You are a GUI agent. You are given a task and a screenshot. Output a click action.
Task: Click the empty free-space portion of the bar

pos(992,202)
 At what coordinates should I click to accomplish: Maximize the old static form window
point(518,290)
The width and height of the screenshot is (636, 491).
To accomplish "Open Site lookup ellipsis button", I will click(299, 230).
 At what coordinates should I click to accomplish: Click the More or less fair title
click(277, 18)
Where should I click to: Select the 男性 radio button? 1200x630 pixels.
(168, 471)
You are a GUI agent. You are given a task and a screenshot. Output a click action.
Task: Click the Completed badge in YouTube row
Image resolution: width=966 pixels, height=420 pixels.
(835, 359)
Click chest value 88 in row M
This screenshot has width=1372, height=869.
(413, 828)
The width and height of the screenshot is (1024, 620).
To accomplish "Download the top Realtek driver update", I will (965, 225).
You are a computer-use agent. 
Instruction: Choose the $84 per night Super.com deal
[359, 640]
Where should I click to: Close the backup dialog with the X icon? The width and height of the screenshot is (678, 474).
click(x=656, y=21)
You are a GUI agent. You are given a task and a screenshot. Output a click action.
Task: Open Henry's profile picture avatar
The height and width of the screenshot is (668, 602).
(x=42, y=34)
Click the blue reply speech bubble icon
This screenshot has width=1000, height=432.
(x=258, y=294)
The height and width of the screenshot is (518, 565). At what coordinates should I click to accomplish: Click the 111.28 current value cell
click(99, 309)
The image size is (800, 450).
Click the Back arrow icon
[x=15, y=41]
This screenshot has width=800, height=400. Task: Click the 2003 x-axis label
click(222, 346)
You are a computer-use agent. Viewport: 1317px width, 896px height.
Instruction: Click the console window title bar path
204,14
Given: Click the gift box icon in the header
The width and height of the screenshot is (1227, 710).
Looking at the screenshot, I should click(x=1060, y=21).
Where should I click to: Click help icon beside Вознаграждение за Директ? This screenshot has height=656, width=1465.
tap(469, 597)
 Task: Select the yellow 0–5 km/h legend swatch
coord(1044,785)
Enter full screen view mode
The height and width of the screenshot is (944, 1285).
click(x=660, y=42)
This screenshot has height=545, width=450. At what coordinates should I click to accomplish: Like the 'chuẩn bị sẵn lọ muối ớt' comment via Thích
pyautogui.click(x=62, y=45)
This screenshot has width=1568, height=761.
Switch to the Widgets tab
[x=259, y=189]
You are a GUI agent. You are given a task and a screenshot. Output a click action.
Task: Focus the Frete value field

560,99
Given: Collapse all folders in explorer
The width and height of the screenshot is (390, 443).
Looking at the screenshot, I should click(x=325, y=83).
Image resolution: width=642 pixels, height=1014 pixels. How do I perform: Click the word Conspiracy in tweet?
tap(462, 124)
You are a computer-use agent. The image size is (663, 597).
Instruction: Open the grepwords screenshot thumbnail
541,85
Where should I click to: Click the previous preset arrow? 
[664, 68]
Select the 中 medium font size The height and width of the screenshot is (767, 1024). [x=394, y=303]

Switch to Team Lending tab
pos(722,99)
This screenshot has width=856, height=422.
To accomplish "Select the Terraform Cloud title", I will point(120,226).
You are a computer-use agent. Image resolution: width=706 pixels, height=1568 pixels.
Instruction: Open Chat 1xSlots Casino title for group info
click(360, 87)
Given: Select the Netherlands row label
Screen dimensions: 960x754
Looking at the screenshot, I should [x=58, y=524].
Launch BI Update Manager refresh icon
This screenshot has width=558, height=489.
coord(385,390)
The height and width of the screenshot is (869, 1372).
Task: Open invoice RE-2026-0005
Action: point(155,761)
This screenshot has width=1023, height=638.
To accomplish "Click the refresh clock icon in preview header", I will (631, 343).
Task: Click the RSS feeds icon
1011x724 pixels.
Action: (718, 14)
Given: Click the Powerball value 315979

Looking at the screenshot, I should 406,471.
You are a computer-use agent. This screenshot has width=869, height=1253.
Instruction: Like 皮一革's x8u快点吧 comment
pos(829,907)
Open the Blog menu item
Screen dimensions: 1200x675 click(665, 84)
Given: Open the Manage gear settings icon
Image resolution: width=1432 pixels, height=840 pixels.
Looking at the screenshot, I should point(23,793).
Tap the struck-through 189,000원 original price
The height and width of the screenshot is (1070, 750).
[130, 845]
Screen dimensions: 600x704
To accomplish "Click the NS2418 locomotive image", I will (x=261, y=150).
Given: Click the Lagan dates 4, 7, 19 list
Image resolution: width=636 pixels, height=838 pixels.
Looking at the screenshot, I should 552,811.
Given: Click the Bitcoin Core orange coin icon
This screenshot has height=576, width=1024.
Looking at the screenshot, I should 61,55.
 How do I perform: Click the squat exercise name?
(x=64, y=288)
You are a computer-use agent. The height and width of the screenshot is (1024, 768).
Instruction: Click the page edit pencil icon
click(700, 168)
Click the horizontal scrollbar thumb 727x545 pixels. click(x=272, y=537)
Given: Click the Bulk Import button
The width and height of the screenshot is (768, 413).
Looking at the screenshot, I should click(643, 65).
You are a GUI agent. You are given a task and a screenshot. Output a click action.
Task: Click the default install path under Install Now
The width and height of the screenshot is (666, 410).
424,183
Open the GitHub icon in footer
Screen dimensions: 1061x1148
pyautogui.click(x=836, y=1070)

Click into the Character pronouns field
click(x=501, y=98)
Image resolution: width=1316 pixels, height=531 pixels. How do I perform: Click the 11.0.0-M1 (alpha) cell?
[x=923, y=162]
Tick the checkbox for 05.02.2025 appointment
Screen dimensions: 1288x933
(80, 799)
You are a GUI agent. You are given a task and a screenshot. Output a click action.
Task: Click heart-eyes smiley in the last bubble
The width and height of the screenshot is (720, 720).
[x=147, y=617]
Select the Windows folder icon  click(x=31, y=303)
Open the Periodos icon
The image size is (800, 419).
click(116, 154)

*Problem description*: Please output all the lines above exactly as given.

*Answer area*:
You are a GUI agent. You are given a task and a screenshot. Output a click action.
Task: Click the empty free-space portion of the bar

pos(992,202)
 At what coordinates should I click to accomplish: Maximize the old static form window
point(518,290)
The width and height of the screenshot is (636, 491).
To accomplish "Open Site lookup ellipsis button", I will click(299, 230).
 At what coordinates should I click to accomplish: Click the More or less fair title
click(277, 18)
Where should I click to: Select the 男性 radio button? 1200x630 pixels.
(168, 471)
You are a GUI agent. You are given a task and a screenshot. Output a click action.
Task: Click the Completed badge in YouTube row
Image resolution: width=966 pixels, height=420 pixels.
(835, 359)
Click chest value 88 in row M
This screenshot has width=1372, height=869.
(413, 828)
The width and height of the screenshot is (1024, 620).
To accomplish "Download the top Realtek driver update", I will (965, 225).
You are a computer-use agent. 
Instruction: Choose the $84 per night Super.com deal
[359, 640]
Where should I click to: Close the backup dialog with the X icon? The width and height of the screenshot is (678, 474).
click(x=656, y=21)
You are a GUI agent. You are given a task and a screenshot. Output a click action.
Task: Open Henry's profile picture avatar
The height and width of the screenshot is (668, 602).
(x=42, y=34)
Click the blue reply speech bubble icon
This screenshot has width=1000, height=432.
(x=258, y=294)
The height and width of the screenshot is (518, 565). At what coordinates should I click to accomplish: Click the 111.28 current value cell
click(99, 309)
The image size is (800, 450).
Click the Back arrow icon
[x=15, y=41]
This screenshot has width=800, height=400. Task: Click the 2003 x-axis label
click(222, 346)
You are a computer-use agent. Viewport: 1317px width, 896px height.
Instruction: Click the console window title bar path
204,14
Given: Click the gift box icon in the header
The width and height of the screenshot is (1227, 710).
Looking at the screenshot, I should click(x=1060, y=21).
Where should I click to: Click help icon beside Вознаграждение за Директ? This screenshot has height=656, width=1465.
tap(469, 597)
 Task: Select the yellow 0–5 km/h legend swatch
coord(1044,785)
Enter full screen view mode
The height and width of the screenshot is (944, 1285).
click(x=660, y=42)
This screenshot has height=545, width=450. At what coordinates should I click to accomplish: Like the 'chuẩn bị sẵn lọ muối ớt' comment via Thích
pyautogui.click(x=62, y=45)
This screenshot has width=1568, height=761.
Switch to the Widgets tab
[x=259, y=189]
You are a GUI agent. You are given a task and a screenshot. Output a click action.
Task: Focus the Frete value field

560,99
Given: Collapse all folders in explorer
The width and height of the screenshot is (390, 443).
Looking at the screenshot, I should click(x=325, y=83).
Image resolution: width=642 pixels, height=1014 pixels. How do I perform: Click the word Conspiracy in tweet?
tap(462, 124)
You are a computer-use agent. The image size is (663, 597).
Instruction: Open the grepwords screenshot thumbnail
541,85
Where should I click to: Click the previous preset arrow? 
[664, 68]
Select the 中 medium font size The height and width of the screenshot is (767, 1024). [x=394, y=303]

Switch to Team Lending tab
pos(722,99)
This screenshot has width=856, height=422.
To accomplish "Select the Terraform Cloud title", I will point(120,226).
You are a computer-use agent. Image resolution: width=706 pixels, height=1568 pixels.
Instruction: Open Chat 1xSlots Casino title for group info
click(360, 87)
Given: Select the Netherlands row label
Screen dimensions: 960x754
Looking at the screenshot, I should [x=58, y=524].
Launch BI Update Manager refresh icon
This screenshot has width=558, height=489.
coord(385,390)
The height and width of the screenshot is (869, 1372).
Task: Open invoice RE-2026-0005
Action: point(155,761)
This screenshot has width=1023, height=638.
To accomplish "Click the refresh clock icon in preview header", I will (631, 343).
Task: Click the RSS feeds icon
1011x724 pixels.
Action: (718, 14)
Given: Click the Powerball value 315979

Looking at the screenshot, I should 406,471.
You are a computer-use agent. This screenshot has width=869, height=1253.
Instruction: Like 皮一革's x8u快点吧 comment
pos(829,907)
Open the Blog menu item
Screen dimensions: 1200x675 click(665, 84)
Given: Open the Manage gear settings icon
Image resolution: width=1432 pixels, height=840 pixels.
Looking at the screenshot, I should point(23,793).
Tap the struck-through 189,000원 original price
The height and width of the screenshot is (1070, 750).
[130, 845]
Screen dimensions: 600x704
To accomplish "Click the NS2418 locomotive image", I will (x=261, y=150).
Given: Click the Lagan dates 4, 7, 19 list
Image resolution: width=636 pixels, height=838 pixels.
Looking at the screenshot, I should 552,811.
Given: Click the Bitcoin Core orange coin icon
This screenshot has height=576, width=1024.
Looking at the screenshot, I should 61,55.
 How do I perform: Click the squat exercise name?
(x=64, y=288)
You are a computer-use agent. The height and width of the screenshot is (1024, 768).
Instruction: Click the page edit pencil icon
click(700, 168)
Click the horizontal scrollbar thumb 727x545 pixels. click(x=272, y=537)
Given: Click the Bulk Import button
The width and height of the screenshot is (768, 413).
Looking at the screenshot, I should click(643, 65).
You are a GUI agent. You are given a task and a screenshot. Output a click action.
Task: Click the default install path under Install Now
The width and height of the screenshot is (666, 410).
424,183
Open the GitHub icon in footer
Screen dimensions: 1061x1148
pyautogui.click(x=836, y=1070)

Click into the Character pronouns field
click(x=501, y=98)
Image resolution: width=1316 pixels, height=531 pixels. How do I perform: Click the 11.0.0-M1 (alpha) cell?
[x=923, y=162]
Tick the checkbox for 05.02.2025 appointment
Screen dimensions: 1288x933
(80, 799)
You are a GUI agent. You are given a task and a screenshot. Output a click action.
Task: Click heart-eyes smiley in the last bubble
The width and height of the screenshot is (720, 720).
[x=147, y=617]
Select the Windows folder icon  click(x=31, y=303)
Open the Periodos icon
The image size is (800, 419).
click(116, 154)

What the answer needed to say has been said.